If you do bookkeeping once a month, you’ve probably lived this loop:
- invoices arrive via Gmail (sometimes forwarded, replied-to, or resent)
- you download the PDFs
- you store them in Drive
- you file them during bookkeeping (move/delete/rename)
- and then automation re-imports the same PDFs again 😩
This post shows a Google Apps Script setup that:
✅ scans your entire Gmail (excluding spam/trash)
✅ exports PDF attachments into Google Drive folders by month (YYYY-MM)
✅ detects duplicates by content hash (MD5)
✅ never re-imports the same email again—even if you move/delete files in Drive
✅ still labels threads in Gmail for visibility (but does not rely on labels for correctness)
The core idea
Relying on a Gmail thread label to skip work is tempting, but it breaks this common scenario:
A thread gets labeled “processed”… then later a new reply comes in with a new PDF attachment.
If you skip by label, you miss that PDF.
Instead, we do two things:
1) Message-ID tracking (stored in PropertiesService)
- Every Gmail message is processed exactly once.
- This is what prevents re-imports after you manually move/delete files.
2) MD5 de-duplication per month folder
- Forwarded invoices and resent PDFs won’t create duplicates in Drive.
We still set a label (pdf-imported) for visibility, but the automation does not depend on it.
What you’ll get in Google Drive
A structure like this:
4_Gmail-Files/
2026-02/
2026-02-11__MESSAGEID__A0__Invoice_123.pdf
2026-02-14__MESSAGEID__A0__Receipt.pdf
2026-03/
...
You can do monthly bookkeeping and manually move/delete files however you like.
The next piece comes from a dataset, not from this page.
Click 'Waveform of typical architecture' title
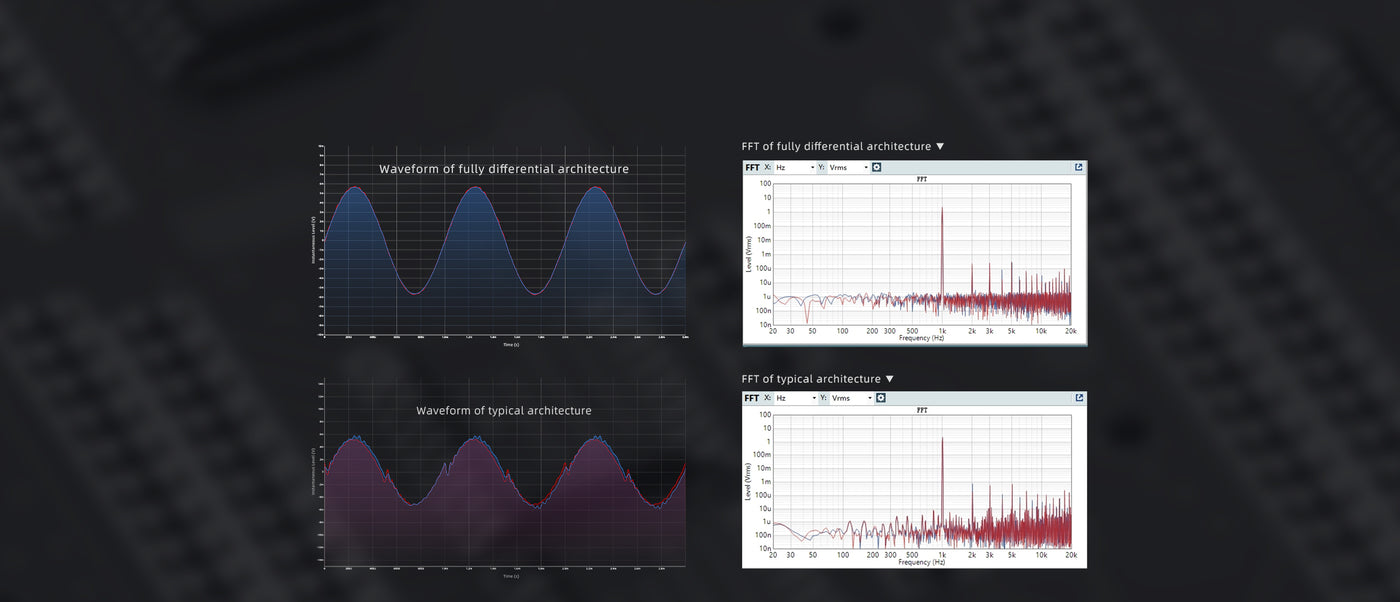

The importer won’t recreate them.
Step 1: Create a Drive folder
Create a folder in Google Drive (e.g. 4_Gmail-Files) and copy its folder ID from the URL:
https://drive.google.com/drive/folders/<FOLDER_ID>
Step 2: Add the Apps Script
Go to script.google.com → New project → paste this code into Code.gs.
Replace
ROOT_FOLDER_IDwith your own folder ID.
/**
* Gmail → PDF attachments → Google Drive monthly folders (YYYY-MM)
*
* ✅ scans ALL mail (in:anywhere), excluding spam/trash
* ✅ catches new replies in old threads via LOOKBACK window
* ✅ stores PDFs in <ROOT>/<YYYY-MM>/
* ✅ prevents duplicates:
* - message-id tracking (each Gmail message processed once)
* - MD5 content de-dupe (identical PDFs per month folder stored once)
* ✅ Gmail thread label for visibility (not used for skipping)
*/
const ROOT_FOLDER_ID = "PASTE_YOUR_FOLDER_ID_HERE";
// Lookback window: must be large enough to catch “old thread, new reply”
const LOOKBACK_DAYS = 365;
const GMAIL_QUERY =
`in:anywhere -in:spam -in:trash newer_than:${LOOKBACK_DAYS}d has:attachment filename:pdf`;
// Label threads where we actually saved at least one PDF (visibility only)
const THREAD_LABEL = "pdf-imported";
// Mark thread as read after saving something?
const MARK_THREAD_AS_READ = false;
// How many threads to process per run
const MAX_THREADS_PER_RUN = 50;
// Tracker sizing: large enough so you don’t “forget” processed messages
const MAX_TRACKED_MESSAGES = 30000;
// Must be >= LOOKBACK_DAYS (recommend bigger)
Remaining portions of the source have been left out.